# Please read this before posting in here



## Stravinsky (Aug 12, 2007)

Although we do understand that forums are a good place to meet people, we would very much appreciate it if you would keep personal approaches to the private mail system or by email. Please do not put personal / private messages on the forum as it confuses the issue on threads where people are asking pertinent questions, and tends to push the threads right off topic.

The system I'm afraid is set up here so that you cannot pm until you have made *4 posts*, and this is to stop spammers from registering and spamming by pm. You do of course have the option of posting your email address in a thread of course but we do not advise it, as the address may get trawled and then you will get spammed.

I thank you for your cooperation


----------



## Stravinsky (Aug 12, 2007)

The number of posts to use the pm system has been reduced to 4 as a trial


----------



## hhhggg (Feb 5, 2008)

*thanks*

ok , understood
hhhggg


----------



## Canlebguy (Apr 5, 2008)

What happens if we PM and it says "Sent"... where does it land?


----------



## Stravinsky (Aug 12, 2007)

Canlebguy said:


> What happens if we PM and it says "Sent"... where does it land?


It lands where you sent it to


----------



## Mustafa"mu" (Apr 5, 2008)

I apologise including my e-mail add in my first post,,,,,


----------



## Canlebguy (Apr 5, 2008)

Cool I got it. I did not read the 2nd post... first post says "you cannot pm until you have made 4 posts". Then the 2nd says that your limited to 4 as a start.


----------



## Mustafa"mu" (Apr 5, 2008)

same here m8! but its a cool website! isn't? so do u live in Dubai? If yeah, can u help me in gettin the pet importation form? Cheers, mu


Canlebguy said:


> Cool I got it. I did not read the 2nd post... first post says "you cannot pm until you have made 4 posts". Then the 2nd says that your limited to 4 as a start.


----------



## Dill (Apr 6, 2008)

Hi, new to the site. Ok forgive me for being a little stupid here but if I want to ask someone a question I have to type 4 of these kind of notes first?


----------



## Elphaba (Jan 24, 2008)

Dill said:


> Hi, new to the site. Ok forgive me for being a little stupid here but if I want to ask someone a question I have to type 4 of these kind of notes first?
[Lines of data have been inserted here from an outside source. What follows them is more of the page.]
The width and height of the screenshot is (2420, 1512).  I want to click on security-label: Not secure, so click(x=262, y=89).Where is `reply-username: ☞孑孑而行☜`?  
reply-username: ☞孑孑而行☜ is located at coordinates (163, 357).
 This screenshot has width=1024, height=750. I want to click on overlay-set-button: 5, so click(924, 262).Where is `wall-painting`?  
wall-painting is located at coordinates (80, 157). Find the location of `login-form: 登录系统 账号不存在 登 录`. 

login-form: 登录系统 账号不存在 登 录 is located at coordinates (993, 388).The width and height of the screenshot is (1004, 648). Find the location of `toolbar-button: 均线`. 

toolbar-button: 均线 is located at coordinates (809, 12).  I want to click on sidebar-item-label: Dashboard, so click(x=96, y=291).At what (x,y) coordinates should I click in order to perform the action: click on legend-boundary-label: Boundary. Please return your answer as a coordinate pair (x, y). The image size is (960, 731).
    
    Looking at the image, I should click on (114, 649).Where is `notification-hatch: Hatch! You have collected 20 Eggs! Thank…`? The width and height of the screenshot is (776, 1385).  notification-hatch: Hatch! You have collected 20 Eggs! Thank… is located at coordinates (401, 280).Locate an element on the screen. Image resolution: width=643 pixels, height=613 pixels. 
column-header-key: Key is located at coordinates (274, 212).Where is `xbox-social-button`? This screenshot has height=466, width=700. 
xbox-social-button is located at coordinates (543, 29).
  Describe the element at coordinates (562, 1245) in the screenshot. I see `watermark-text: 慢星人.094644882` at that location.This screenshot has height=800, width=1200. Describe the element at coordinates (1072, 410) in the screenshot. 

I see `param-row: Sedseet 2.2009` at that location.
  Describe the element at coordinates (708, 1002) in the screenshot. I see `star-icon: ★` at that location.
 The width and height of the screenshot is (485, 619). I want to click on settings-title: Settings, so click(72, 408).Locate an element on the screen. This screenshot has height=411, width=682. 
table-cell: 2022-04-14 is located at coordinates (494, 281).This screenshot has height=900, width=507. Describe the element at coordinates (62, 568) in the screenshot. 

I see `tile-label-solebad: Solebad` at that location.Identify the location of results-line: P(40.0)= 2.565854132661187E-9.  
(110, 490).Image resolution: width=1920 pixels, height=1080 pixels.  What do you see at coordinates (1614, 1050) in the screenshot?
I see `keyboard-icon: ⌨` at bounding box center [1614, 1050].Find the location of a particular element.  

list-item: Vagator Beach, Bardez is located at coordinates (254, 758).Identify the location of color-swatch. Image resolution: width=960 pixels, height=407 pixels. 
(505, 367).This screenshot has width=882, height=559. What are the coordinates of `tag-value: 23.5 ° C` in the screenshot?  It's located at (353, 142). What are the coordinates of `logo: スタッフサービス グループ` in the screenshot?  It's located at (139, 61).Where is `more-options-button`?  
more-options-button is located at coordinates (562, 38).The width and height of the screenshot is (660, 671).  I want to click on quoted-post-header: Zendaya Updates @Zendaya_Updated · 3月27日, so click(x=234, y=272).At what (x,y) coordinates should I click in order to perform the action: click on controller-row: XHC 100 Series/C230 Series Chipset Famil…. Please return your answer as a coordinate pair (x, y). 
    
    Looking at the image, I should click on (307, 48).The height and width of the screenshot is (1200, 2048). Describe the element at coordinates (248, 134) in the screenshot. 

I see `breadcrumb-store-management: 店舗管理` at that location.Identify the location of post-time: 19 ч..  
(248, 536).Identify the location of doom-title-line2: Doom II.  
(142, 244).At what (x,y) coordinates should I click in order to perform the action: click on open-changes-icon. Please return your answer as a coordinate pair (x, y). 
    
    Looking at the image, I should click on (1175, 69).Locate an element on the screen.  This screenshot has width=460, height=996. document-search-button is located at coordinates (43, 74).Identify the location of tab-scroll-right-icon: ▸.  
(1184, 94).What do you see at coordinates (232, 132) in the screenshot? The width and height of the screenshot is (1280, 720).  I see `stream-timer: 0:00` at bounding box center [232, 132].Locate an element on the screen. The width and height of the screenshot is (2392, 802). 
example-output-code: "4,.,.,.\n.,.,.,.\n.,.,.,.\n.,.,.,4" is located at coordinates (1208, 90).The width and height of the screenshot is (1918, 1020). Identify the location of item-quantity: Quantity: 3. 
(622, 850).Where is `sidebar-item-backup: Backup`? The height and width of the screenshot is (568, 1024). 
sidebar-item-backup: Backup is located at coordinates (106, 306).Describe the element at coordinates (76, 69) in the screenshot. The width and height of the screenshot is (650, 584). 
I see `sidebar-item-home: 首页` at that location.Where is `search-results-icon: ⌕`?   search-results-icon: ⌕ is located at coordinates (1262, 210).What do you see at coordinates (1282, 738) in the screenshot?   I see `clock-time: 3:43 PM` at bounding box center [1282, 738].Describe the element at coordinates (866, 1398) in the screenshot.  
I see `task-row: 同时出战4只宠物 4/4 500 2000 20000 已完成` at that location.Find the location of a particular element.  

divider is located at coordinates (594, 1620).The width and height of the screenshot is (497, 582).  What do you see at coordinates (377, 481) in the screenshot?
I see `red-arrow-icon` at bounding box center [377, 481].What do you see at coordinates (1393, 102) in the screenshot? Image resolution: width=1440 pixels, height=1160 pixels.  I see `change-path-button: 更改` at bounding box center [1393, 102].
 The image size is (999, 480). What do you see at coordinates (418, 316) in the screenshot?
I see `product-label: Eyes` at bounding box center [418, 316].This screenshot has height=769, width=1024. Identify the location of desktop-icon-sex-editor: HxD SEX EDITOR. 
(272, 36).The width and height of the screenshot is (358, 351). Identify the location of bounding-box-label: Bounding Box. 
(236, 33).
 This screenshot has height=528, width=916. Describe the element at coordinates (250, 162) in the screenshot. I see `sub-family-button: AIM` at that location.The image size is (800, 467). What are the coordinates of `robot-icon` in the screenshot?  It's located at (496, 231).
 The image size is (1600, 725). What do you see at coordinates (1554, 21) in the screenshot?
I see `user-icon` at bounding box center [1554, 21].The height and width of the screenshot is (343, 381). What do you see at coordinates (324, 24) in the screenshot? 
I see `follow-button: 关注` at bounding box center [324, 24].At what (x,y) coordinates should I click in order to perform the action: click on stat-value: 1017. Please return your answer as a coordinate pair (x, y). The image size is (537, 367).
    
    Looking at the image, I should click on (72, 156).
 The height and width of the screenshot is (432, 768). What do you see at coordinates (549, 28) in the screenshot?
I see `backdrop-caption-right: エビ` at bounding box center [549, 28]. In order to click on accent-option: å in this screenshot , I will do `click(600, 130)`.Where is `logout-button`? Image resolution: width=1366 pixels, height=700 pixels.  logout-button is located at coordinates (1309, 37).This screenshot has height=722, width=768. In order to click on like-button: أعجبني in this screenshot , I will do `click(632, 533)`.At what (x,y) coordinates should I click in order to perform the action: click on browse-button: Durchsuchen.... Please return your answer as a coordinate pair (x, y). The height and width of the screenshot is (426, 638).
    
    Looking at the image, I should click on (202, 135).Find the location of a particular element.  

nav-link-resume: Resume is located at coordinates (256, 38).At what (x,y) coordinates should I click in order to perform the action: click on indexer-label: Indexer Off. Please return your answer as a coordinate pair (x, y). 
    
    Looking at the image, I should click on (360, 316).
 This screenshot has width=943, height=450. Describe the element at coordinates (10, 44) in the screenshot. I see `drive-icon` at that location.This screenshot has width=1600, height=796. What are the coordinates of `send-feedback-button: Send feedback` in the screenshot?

No - only before sending someone a Private Message


----------



## Iron Horse (Apr 10, 2008)

A pm floating in cyber space forever, never to be read. Thanks for the sticky on this thread too.


----------



## avikal (Oct 10, 2007)

Very Good, I do appreciate these tough rules. 

Avikal


----------



## Elphaba (Jan 24, 2008)

May I remind people, especially new posters seeking information, to ask politely for help. Many posts don't even have a 'thank you' on them. The people here who are answering your questions are doing so in their own free time, so appreciation should be given.

Thank you.



_


----------



## Sajster (Jun 5, 2008)

Thanks for the useful information.


----------



## Terry Zheng (Jun 11, 2008)

i know!!!!!!!!!thank you


----------



## gentlebeing (Jun 23, 2008)

Well, tnx for the info! I did add my email on the previous 2 posts. With this one i have now posted 3! One left before I can start PMs.


----------



## Young Professional (Jul 7, 2008)

Thank you!


----------